Objetivos >>
[1] Copia al pie de la letra un fragmento del texto sobre la clase de falosofía. Empieza en las palabras "Comienza a hablar." y detente después de "es la lo-fi-sofía.".
[2] Responde, según el texto sobre la clase de falosofía, las siguientes preguntas:
(a) ¿Quién toma nota extasiado?
(b) ¿Qué editorial publicó el libro que se toma por partitura?
(c) ¿Cómo se llama "lo nuestro", según la última oración?
[3] Retoma el texto sobre la clase de falosofía y continúalo a partir de su última oración.

Texto proporcionado >>
<<<<

Leandro García toma nota extasiado.
Nosotros en el último banco nos rascamos
los sobacos esperando el acontecimiento, que algo por fin suceda.
Dice el Maestro y nosotros tomamos apuntes,
pero pensando quizá en cualquier cosa. Le abrimos paréntesis por todos lados
mientras él pare tesis sin parar.
Iremos concluyendo nuestra glosa y nuestra
lalia acerca de la falosofía de los
filósofos y la folisofía de los
antifilósofos.
Comienza a hablar.
Al hablar abla: son las Lesiones
Introductorias de Falosofía.
Nos hablan, damos, nosotros, nos,
ablandamos.
Relajamos.
Y daremos, ya sueltos de cuerpo y alma,
una última excursión para redondear –o aún machacar más la deformación–,
tomando ahora por partitura, ya en gongorina lengua de Castilla, el libro finalmente
publicado por Capital Intelectual.[1]
Recitamos, pero se escuchan muchas interferencias, ruidos de fondo,
silbidos fuera de escala. Lo nuestro es la lo-fi-sofía.

>>>>

Datos sin procesar >>
<<<<

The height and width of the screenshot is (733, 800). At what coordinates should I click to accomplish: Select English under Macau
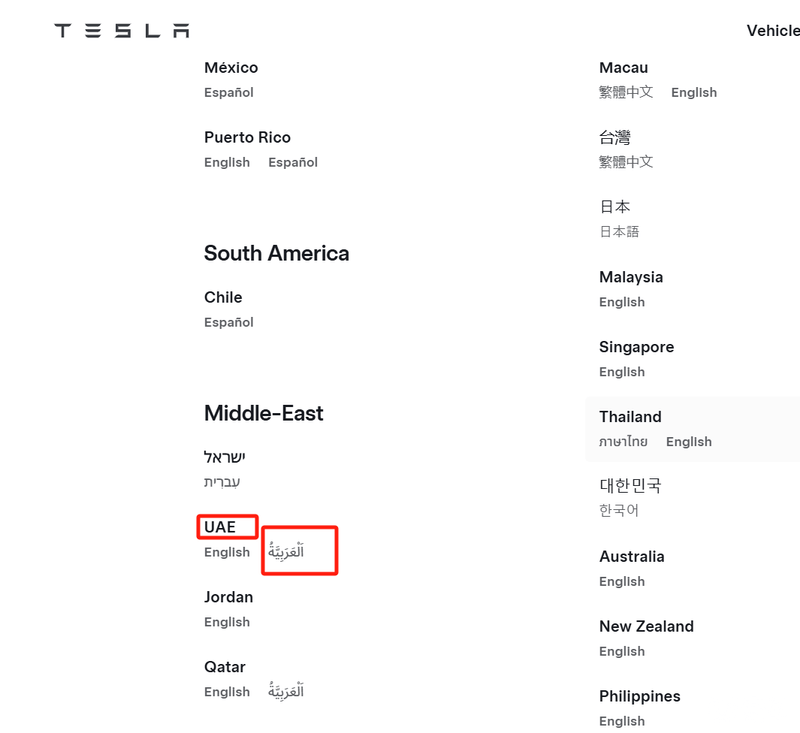pos(694,92)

>>>>

Resultados por tarea >>
[1]
Comienza a hablar.
Al hablar abla: son las Lesiones
Introductorias de Falosofía.
Nos hablan, damos, nosotros, nos,
ablandamos.
Relajamos.
Y daremos, ya sueltos de cuerpo y alma,
una última excursión para redondear –o aún machacar más la deformación–,
tomando ahora por partitura, ya en gongorina lengua de Castilla, el libro finalmente
publicado por Capital Intelectual.[1]
Recitamos, pero se escuchan muchas interferencias, ruidos de fondo,
silbidos fuera de escala. Lo nuestro es la lo-fi-sofía.

[2]
(a) Leandro García.
(b) Capital Intelectual.
(c) La lo-fi-sofía.

[3]
Baja fidelidad, en fin.
***
Lo peor que debe temer el filósofo
–refiere Badiou mientras se va acomodando– es ser asimilado digestivamente por
los saberes académicos, esto es por esos mediocres repetidores, guardianes de
templos o auxiliares de gramática –cito– contra los que el antifilósofo pega el
grito, golpea contra el escritorio o blande el arma. Casi diremos que para
Badiou el anti resulta una suerte de idiota útil que lo mantiene alerta
recordándole que él, el filósofo, nada menos, no debe ser otra cosa que “un
militante político”, “un esteta”, “un amante” y “un erudito”.
El filósofo las tiene todas consigo:
¡enamórense!
Se trata después de todo del Amo, del que
–para decirlo abemoladamente– “asume la voz del Maestro”; una palabra –en
palabras de Badiou– seductora, violenta y autoritaria.
Así se presenta, par lui-même,
el Sr. A. Badiou, filósofo.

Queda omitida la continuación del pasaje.